The task >>
Please identify every line in the records below that contains the string "Toggle" and copy each of those lines in full. The match is case-sensitive.

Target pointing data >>
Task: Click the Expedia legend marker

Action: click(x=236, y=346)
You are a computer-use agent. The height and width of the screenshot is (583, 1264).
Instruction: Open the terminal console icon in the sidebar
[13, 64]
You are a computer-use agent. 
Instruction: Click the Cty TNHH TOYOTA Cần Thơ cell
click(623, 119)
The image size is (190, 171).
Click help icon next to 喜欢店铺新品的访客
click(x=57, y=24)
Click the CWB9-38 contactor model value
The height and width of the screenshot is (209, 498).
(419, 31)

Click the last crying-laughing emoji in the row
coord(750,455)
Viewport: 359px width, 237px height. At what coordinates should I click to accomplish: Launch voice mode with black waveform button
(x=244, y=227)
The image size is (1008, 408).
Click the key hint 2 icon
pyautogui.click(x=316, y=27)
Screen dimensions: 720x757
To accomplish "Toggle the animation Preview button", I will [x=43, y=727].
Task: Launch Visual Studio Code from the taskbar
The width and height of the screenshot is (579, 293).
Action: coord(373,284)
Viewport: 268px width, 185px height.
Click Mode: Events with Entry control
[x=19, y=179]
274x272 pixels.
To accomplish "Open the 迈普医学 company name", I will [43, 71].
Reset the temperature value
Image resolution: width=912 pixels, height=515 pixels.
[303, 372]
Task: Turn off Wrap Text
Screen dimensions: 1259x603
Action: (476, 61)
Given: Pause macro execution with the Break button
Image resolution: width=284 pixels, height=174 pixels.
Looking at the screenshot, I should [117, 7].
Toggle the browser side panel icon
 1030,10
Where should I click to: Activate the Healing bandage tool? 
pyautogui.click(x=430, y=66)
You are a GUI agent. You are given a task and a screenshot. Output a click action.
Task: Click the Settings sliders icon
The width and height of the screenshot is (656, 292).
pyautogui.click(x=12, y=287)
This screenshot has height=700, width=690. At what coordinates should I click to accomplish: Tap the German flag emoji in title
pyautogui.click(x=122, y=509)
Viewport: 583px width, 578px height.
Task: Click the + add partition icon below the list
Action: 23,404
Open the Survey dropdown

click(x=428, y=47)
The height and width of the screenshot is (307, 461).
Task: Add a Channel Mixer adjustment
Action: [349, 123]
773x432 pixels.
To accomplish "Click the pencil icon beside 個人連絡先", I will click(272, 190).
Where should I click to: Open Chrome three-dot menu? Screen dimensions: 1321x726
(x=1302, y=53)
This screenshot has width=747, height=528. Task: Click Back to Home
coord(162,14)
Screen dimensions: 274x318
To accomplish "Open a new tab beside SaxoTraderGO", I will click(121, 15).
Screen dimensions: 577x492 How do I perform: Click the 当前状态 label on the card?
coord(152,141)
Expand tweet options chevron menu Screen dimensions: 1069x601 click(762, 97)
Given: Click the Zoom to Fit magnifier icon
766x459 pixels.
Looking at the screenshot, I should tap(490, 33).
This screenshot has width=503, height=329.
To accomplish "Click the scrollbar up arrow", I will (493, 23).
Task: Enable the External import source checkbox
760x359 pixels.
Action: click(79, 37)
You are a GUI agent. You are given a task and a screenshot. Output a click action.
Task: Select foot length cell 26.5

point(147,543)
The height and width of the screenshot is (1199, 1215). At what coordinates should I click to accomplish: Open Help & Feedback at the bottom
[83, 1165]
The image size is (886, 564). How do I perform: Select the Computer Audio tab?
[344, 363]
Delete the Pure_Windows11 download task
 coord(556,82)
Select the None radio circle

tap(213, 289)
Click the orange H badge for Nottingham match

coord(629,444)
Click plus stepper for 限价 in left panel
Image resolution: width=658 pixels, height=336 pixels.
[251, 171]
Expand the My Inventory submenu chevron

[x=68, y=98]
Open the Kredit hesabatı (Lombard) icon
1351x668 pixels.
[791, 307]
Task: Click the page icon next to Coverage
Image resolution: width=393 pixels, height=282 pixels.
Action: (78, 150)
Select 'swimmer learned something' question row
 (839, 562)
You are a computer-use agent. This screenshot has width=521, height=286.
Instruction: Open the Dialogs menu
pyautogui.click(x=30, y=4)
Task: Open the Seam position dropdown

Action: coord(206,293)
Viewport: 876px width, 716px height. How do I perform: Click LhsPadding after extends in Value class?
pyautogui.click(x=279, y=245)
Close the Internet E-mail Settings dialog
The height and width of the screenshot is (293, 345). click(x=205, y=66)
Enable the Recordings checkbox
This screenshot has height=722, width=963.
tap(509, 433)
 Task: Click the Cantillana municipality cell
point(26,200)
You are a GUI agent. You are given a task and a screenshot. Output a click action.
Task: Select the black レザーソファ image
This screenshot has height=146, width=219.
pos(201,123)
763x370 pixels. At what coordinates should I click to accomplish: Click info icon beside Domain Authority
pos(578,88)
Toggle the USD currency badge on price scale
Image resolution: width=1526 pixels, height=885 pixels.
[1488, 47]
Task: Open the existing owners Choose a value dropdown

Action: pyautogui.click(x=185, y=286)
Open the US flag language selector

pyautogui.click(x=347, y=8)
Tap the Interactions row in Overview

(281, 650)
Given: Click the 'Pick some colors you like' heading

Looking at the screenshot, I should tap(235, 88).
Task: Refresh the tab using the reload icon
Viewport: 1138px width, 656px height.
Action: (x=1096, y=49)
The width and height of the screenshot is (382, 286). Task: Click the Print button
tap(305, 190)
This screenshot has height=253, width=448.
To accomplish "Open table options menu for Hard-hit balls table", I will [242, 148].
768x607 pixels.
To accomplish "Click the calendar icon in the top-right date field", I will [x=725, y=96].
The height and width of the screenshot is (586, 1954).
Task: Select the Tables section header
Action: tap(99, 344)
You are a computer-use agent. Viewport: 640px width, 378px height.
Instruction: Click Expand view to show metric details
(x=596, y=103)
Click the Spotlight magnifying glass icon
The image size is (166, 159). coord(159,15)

Written response >>
To accomplish "Toggle the animation Preview button", I will [x=43, y=727].
Toggle the browser side panel icon
Toggle the USD currency badge on price scale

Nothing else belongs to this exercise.